As was mentioned above, in special relativity it is possible for two objects to be moving apart by speeds up to twice the speed of light as measured by an observer in a third frame of reference. In general relativity even this limit can be surpassed but it will not then be possible to observe both objects at the same time. Again, this is not real faster than light travel. It will not help anyone to travel across the galaxy faster than light. All that is happening is that the distance between two objects is increasing faster when taken in some cosmological reference frame.

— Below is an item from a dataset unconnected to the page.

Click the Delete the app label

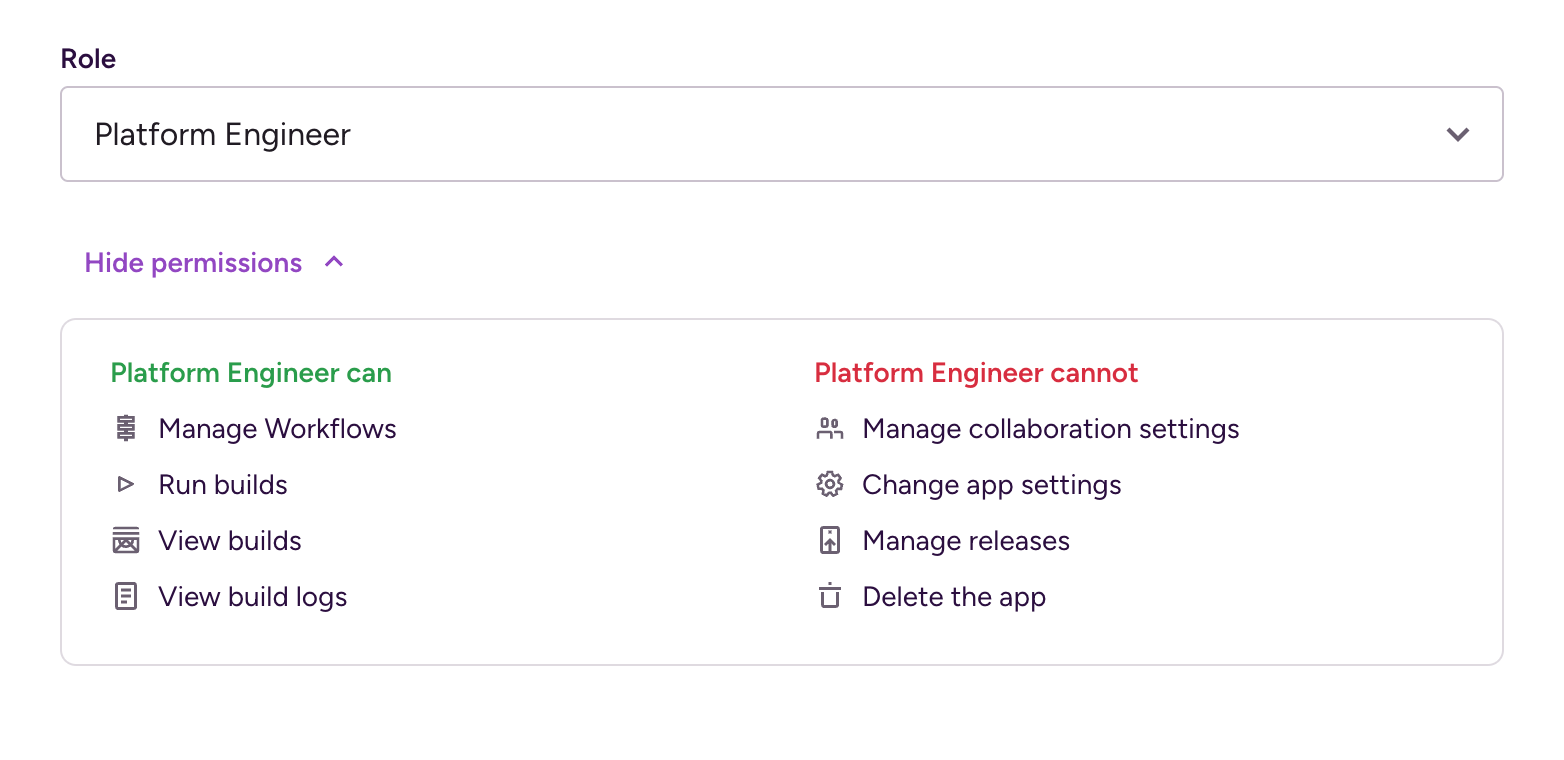click(x=954, y=597)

14. The moon revolves round my head faster than light!
Stand up in a clear space and spin round. It is not too difficult to turn at one revolution each two seconds. Suppose the moon is on the horizon. How fast is it spinning round your head? It is about 385,000 km away so the answer is 1.21 million km/s, which is more than four times the speed of light! It sounds ridiculous to say that the moon is going round your head when really it is you who is turning, but according to general relativity all co-ordinate systems are equally valid including revolving ones. So isn't the moon going faster than the speed of light? This is quite difficult to account for.

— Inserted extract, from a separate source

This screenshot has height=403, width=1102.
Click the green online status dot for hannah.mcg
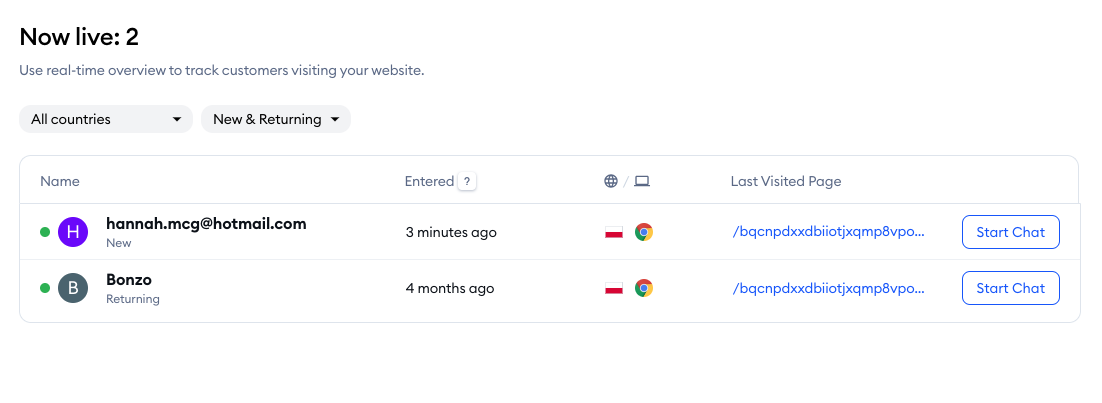pos(45,232)
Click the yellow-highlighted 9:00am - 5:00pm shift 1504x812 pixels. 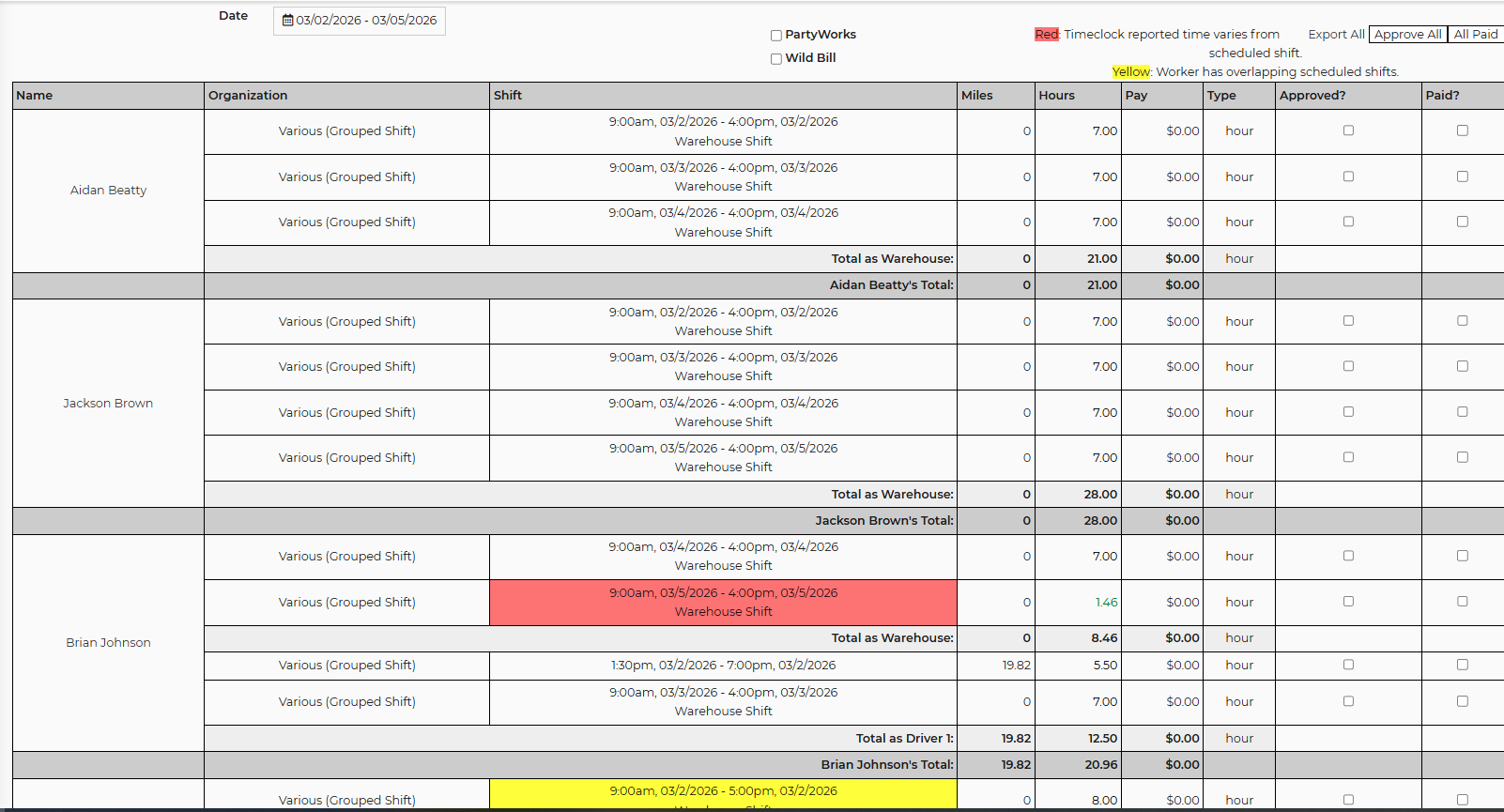723,791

What it comes down to, is the fact that velocities in different places cannot be directly compared in general relativity. Notice that the moon is not overtaking the light in its own locality. The velocity of the moon can only be compared to the velocity relative to other objects in its own local inertial frame. Indeed, the concept of velocity is not a very useful one in general relativity and this makes it difficult to define what "faster than light" means. Even the statement that "the speed of light is constant" is open to interpretation in general relativity. Einstein himself in his book "Relativity: the special and the general theory" said that the statement cannot claim unlimited validity (pg 76). When there is no absolute definition of time and distance it is not so clear how speeds should be determined.

Nevertheless, the modern interpretation is that the speed of light is constant in general relativity and this statement is a tautology given that standard units of distance and time are related by the speed of light. The moon is given to be moving slower than light because it remains within the future light cone propagating from its position at any instant.

Relativity arguments against FTL travel
15. What Does Faster Than Light Mean?
The cases given so far just go to show how difficult it is to pin down exactly what we mean by Faster Than Light travel or communication. It does not mean things such as shadows so what does it mean?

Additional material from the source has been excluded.